We were equally indebted to Mr. Charles Ian Fraser for the gift of one of the gold-braided caps that were so constantly used by the missionary that it is quite impossible to think of him in any other headgear. No Livingstone collection could have complete without it. This cap was given to Mr. W.F.Webb of Newstead Abbey (Livingstone’s big game hunting friend) where the Explorer wrote his second book, ‘The Zambesi and its Tributaries’. It remained there when the property came into the possession of Mr. Fraser, who most generously presented it, with other important relics to us.

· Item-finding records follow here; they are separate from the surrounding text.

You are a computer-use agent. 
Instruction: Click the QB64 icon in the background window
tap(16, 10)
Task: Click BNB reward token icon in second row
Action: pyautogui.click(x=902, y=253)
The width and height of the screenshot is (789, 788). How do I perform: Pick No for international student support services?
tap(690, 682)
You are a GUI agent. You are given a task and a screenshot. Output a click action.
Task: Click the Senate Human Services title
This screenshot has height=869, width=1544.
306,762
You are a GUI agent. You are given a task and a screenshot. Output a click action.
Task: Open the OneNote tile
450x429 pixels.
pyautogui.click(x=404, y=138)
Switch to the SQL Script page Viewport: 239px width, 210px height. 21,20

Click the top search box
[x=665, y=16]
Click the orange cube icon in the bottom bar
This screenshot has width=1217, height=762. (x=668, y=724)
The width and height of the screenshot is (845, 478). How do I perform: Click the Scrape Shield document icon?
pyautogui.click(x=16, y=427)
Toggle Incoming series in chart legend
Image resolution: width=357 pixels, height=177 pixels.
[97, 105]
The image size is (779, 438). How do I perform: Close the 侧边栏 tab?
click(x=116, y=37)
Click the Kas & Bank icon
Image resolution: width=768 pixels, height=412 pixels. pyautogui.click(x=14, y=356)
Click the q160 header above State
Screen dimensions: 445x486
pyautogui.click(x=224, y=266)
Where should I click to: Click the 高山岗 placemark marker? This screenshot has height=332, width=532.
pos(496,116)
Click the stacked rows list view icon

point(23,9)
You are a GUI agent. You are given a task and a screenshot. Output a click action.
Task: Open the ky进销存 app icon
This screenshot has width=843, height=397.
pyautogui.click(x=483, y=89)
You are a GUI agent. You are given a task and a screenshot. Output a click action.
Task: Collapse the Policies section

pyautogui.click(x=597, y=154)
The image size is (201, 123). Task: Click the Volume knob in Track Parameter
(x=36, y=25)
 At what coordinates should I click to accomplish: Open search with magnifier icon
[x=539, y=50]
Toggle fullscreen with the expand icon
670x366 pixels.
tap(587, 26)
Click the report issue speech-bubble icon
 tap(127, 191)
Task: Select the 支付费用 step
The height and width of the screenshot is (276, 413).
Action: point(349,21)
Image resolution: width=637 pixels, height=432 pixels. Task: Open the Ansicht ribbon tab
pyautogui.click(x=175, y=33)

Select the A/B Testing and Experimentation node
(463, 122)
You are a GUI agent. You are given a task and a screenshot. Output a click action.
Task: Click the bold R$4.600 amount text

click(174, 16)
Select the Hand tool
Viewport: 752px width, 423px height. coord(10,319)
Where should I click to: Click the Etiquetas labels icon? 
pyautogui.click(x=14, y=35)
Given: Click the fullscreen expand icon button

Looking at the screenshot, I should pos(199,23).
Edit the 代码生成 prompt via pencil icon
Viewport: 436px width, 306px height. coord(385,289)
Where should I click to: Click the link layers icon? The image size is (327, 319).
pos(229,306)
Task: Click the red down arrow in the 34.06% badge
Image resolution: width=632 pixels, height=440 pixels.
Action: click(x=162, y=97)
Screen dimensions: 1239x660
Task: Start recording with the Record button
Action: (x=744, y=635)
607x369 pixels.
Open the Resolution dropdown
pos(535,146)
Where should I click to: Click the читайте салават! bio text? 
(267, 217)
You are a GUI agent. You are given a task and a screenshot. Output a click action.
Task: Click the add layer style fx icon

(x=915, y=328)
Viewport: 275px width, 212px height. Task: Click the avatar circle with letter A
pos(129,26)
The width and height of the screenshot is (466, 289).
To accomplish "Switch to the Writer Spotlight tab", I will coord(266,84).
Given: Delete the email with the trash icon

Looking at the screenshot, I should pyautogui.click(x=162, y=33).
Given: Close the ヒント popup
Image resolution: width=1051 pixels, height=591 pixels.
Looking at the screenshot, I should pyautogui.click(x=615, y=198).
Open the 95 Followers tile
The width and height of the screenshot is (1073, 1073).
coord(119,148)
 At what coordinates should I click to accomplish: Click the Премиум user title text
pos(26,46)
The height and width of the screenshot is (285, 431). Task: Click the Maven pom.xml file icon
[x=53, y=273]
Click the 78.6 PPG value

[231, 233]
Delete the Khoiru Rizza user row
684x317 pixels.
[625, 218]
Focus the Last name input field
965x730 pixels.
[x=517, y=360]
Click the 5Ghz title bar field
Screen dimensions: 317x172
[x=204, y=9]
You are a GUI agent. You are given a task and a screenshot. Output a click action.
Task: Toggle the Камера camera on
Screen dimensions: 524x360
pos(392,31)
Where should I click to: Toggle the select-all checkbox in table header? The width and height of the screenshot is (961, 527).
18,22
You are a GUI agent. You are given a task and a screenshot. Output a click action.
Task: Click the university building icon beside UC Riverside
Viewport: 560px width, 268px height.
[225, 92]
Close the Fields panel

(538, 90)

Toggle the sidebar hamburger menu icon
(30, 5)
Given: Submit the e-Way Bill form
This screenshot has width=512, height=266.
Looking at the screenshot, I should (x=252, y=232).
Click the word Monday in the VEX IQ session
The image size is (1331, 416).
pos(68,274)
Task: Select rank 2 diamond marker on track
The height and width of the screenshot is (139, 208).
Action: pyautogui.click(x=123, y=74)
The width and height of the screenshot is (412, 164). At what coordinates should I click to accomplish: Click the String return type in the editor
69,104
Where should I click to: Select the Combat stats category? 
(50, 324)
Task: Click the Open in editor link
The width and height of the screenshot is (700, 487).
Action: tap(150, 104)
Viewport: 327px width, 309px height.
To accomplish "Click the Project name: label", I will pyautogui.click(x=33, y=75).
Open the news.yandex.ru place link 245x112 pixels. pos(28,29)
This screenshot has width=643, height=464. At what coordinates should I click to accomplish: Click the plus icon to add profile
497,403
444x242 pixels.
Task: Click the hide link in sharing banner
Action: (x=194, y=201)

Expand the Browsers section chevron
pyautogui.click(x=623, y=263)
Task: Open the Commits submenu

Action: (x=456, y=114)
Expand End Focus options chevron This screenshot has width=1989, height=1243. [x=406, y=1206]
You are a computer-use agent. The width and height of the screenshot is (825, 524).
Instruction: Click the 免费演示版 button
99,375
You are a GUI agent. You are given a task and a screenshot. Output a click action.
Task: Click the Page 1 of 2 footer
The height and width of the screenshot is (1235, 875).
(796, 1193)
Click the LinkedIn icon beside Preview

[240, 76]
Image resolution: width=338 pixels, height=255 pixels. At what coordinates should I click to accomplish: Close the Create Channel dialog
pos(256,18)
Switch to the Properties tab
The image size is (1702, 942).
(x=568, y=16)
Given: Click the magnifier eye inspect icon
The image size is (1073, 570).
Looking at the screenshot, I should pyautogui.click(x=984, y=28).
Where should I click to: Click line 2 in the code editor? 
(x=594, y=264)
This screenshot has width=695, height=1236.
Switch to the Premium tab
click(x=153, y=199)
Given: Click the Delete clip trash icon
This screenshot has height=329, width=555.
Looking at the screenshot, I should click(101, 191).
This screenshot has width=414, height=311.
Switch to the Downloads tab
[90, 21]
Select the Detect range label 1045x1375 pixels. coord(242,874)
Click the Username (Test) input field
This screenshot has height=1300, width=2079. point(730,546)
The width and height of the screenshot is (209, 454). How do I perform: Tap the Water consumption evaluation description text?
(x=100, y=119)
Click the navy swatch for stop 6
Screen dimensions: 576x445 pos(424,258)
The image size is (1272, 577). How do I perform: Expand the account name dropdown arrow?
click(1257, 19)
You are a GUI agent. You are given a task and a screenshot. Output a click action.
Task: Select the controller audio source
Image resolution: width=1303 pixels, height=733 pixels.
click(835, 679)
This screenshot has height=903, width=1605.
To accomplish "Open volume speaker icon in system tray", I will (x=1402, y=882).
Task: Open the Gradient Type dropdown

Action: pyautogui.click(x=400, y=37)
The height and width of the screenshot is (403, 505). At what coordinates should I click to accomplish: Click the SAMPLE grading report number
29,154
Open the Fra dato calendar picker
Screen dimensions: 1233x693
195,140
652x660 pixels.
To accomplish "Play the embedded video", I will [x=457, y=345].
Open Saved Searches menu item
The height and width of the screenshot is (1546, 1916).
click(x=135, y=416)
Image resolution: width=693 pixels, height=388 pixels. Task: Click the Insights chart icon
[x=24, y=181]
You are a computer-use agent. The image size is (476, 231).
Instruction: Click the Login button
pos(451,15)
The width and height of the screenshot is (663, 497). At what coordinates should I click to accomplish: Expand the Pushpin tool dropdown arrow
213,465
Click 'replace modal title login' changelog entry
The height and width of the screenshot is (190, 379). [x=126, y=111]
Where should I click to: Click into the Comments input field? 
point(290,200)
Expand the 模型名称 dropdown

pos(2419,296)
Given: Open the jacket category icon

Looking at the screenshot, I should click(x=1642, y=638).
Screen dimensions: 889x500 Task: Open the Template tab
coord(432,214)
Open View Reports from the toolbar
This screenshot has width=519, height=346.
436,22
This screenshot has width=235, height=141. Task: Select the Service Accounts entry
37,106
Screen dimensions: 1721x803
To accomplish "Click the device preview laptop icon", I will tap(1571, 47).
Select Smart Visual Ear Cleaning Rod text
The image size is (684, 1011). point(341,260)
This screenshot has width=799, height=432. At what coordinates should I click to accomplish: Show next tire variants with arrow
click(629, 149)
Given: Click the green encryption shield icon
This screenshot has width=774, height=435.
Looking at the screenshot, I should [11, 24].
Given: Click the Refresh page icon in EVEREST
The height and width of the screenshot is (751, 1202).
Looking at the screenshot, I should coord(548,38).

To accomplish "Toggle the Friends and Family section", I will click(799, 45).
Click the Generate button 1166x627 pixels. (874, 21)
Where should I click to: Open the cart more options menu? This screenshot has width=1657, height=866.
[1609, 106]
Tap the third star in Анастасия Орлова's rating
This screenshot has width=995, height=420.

“Relic hunting has its dramatic moments. One morning, I had an unknown caller who brought with him a small tin box. To explain its possession, my visitor told that some thirty years before he had, as a furniture remover taken part in the clearing of the house in Rothesay Terrace, Edinburgh which had been the home of Livingstone’s elder daughter Mrs. Livingstone Bruce. A good many odds and ends remained and the men were given permission to divide these among them and this case had fallen to his share. He had at the time no suspicion of the value of his find. Obviously, it had been a medicine case, but when opened, it was found to contain a large variety of small objects, every one of which had direct connection with Livingstone or his family and some were of an unusually intimate personal nature. Among the few drugs that remained there was a small bottle of calomel. Now the last recorded act of the dying explorer was to ask his ‘boy’ Susi to give him a dose of this drug, and it well have been taken from this very bottle. The relics were gratefully accepted and now fill a most interesting case in Blantyre.
“One day the post brought home to my home what at first seemed a musty mess of , in places, rat and white any eaten woollen rags. Inspection showed that these were parts of an old overcoat, the seams of which were mostly rotted away. A covering letter explained that the gift was from Charterhouse School. The old coat was one that had been bartered by the explorer for food for his half starved carriers to an old African chief and years after presented by the latter to Bishop Chancey Naples who in turn gave it to his old school. The stitching of the seams was a most intricate jigsaw puzzle, but the old ‘ulster’ now hangs on our walls, one of the most conspicuous of our exhibits. “
I’m sure these primary exhibits will feature in the new, renovated museum given their documented and approved history.